Written task:
Copy every line from the start of the items through the line that contains "tap(137, 168)", leaving all other text unchanged but multiplying each coordinate in the answers by 2.05 and rounding to the nearest whole number, with halves rounded up.
[start Exercise inputs]
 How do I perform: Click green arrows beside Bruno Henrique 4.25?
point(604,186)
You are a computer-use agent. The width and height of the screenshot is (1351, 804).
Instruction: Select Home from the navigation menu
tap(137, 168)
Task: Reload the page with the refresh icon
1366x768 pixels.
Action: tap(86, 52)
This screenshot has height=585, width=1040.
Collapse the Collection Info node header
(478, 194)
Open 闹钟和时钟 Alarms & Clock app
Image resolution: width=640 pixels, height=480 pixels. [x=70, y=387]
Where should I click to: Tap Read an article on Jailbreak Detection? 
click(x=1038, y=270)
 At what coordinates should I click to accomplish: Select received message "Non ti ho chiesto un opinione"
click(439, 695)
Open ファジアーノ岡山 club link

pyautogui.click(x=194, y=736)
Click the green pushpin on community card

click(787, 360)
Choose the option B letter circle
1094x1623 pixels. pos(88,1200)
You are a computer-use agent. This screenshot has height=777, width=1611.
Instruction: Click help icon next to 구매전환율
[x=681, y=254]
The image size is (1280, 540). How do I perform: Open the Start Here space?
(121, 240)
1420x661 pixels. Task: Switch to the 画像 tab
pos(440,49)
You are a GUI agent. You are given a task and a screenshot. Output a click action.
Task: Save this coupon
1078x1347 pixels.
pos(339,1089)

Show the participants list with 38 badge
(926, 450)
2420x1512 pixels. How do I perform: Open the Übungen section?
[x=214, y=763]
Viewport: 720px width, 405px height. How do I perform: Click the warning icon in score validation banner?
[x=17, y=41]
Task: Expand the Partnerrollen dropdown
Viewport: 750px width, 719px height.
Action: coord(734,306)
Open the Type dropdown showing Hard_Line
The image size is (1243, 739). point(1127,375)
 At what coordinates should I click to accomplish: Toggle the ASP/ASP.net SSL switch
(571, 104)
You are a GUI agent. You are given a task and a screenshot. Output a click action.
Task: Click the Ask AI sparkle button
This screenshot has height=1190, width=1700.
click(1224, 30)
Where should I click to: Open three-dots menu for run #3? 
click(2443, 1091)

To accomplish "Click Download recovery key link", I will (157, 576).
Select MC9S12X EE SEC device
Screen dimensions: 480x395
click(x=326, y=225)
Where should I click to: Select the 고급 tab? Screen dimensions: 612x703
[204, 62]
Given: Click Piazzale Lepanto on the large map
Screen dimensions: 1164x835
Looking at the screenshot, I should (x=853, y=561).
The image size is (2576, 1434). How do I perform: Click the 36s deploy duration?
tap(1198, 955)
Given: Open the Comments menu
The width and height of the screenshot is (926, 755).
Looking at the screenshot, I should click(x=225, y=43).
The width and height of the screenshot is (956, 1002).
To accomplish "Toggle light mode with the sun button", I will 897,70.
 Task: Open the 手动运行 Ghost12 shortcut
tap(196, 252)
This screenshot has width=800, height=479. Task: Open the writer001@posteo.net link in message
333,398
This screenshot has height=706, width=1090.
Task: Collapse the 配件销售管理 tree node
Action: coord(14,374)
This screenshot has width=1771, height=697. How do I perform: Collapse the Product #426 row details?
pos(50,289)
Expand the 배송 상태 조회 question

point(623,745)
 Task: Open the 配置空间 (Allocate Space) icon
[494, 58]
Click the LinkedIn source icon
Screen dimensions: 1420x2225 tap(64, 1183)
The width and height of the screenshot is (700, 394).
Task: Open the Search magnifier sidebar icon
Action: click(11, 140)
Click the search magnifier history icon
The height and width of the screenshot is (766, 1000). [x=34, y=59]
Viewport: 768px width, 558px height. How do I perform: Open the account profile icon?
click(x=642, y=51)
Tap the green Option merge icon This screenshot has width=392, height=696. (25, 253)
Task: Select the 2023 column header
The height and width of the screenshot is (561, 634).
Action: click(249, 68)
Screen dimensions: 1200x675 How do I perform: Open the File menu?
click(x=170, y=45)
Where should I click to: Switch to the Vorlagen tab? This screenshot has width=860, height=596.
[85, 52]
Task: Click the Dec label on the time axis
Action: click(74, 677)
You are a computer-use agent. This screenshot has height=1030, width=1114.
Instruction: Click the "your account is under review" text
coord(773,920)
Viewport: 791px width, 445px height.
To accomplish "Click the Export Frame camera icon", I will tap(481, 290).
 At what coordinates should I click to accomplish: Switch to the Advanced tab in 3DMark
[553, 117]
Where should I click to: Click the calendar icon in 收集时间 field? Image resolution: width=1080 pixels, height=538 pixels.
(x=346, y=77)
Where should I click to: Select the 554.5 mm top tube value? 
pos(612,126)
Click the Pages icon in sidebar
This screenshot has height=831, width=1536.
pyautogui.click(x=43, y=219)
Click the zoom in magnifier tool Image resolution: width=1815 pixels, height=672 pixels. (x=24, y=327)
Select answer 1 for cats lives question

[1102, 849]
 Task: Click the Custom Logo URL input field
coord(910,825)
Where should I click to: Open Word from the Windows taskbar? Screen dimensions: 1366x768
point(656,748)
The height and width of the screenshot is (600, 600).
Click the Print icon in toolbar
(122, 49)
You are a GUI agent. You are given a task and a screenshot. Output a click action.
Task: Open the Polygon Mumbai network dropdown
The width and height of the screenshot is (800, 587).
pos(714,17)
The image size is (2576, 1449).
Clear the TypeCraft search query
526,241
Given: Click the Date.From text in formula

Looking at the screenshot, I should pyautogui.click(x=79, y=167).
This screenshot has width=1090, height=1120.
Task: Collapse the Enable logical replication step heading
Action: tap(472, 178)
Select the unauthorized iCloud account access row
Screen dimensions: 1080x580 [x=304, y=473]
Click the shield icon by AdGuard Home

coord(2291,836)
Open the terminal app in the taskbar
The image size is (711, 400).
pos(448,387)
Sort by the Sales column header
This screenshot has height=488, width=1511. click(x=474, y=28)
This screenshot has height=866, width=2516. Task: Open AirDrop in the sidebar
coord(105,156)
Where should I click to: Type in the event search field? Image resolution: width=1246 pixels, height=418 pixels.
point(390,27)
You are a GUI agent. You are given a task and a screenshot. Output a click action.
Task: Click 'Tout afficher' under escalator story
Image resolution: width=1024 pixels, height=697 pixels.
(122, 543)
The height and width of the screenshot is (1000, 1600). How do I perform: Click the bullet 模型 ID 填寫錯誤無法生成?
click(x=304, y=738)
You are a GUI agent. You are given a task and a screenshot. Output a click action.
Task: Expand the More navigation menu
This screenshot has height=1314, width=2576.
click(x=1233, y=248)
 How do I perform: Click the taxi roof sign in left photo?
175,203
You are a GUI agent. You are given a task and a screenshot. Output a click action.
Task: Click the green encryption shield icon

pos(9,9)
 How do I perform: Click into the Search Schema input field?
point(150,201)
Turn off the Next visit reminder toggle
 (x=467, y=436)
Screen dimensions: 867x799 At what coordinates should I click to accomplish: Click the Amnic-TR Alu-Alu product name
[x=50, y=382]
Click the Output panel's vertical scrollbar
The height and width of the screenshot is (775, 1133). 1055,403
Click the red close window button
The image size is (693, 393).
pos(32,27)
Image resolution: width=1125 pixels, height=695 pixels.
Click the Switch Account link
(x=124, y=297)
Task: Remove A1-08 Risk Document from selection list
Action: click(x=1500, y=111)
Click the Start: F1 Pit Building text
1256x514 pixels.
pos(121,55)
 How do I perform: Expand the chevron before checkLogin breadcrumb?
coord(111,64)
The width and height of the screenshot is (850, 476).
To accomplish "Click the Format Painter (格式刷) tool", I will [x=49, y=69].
[end Exercise inputs]
Exercise answer:
 How do I perform: Click green arrows beside Bruno Henrique 4.25?
point(1238,381)
You are a computer-use agent. The width and height of the screenshot is (1351, 804).
Instruction: Select Home from the navigation menu
tap(281, 344)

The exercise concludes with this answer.